Output exactly the line that includes "At what coordinates should I click to accomplish: Click" and all the lines after it through the end of the listing below, and nothing more.

*** Opening of MATERIAL TO PROCESS ***

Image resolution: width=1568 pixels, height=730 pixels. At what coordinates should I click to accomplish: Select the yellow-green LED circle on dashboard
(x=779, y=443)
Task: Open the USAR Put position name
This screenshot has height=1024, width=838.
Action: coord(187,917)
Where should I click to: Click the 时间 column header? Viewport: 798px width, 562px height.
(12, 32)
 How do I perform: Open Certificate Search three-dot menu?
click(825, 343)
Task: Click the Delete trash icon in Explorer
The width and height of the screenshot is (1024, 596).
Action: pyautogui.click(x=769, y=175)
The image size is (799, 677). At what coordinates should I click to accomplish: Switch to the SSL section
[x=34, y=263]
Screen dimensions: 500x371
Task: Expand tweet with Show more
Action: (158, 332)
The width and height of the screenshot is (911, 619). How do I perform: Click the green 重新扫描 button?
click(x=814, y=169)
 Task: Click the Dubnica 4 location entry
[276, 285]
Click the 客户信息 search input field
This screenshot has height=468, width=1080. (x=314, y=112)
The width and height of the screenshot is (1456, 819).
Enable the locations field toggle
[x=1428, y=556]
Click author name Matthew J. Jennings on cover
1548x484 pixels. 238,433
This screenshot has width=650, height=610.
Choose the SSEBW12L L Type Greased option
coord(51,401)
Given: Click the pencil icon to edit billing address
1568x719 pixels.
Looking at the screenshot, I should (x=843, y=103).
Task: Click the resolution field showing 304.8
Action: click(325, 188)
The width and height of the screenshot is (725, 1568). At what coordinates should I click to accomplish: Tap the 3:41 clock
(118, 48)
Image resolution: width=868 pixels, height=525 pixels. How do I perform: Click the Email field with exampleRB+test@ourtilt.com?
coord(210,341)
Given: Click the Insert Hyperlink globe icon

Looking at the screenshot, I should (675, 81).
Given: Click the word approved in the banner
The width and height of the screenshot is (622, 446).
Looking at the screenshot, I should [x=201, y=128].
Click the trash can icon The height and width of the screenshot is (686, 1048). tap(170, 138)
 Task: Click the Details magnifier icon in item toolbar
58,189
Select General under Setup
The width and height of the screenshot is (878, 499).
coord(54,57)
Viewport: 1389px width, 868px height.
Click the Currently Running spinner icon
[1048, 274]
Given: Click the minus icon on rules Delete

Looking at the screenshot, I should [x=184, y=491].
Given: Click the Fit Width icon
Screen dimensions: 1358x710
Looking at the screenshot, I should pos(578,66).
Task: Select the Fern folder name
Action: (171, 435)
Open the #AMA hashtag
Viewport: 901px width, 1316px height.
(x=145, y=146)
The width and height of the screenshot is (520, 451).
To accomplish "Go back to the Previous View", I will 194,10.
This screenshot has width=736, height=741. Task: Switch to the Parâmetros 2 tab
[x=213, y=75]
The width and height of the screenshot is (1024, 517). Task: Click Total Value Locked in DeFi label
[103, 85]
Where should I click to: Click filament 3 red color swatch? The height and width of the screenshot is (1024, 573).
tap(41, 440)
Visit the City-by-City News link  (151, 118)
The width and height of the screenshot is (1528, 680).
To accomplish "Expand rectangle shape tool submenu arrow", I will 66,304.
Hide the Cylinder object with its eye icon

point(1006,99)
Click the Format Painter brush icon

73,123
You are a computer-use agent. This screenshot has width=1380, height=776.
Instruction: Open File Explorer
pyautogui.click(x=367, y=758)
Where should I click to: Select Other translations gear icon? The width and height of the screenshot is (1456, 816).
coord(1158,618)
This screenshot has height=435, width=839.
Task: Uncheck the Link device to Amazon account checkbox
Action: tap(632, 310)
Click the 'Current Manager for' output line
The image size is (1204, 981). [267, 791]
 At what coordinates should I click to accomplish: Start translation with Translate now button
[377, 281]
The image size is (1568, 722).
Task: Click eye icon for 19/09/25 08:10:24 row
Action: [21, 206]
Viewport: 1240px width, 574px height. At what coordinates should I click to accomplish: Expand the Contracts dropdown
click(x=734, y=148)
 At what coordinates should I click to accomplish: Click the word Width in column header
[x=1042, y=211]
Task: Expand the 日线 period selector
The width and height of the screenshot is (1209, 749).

*** Close of MATERIAL TO PROCESS ***

_OUTPUT BELOW_
 At what coordinates should I click to accomplish: Click the word Width in column header
[x=1042, y=211]
Task: Expand the 日线 period selector
The width and height of the screenshot is (1209, 749).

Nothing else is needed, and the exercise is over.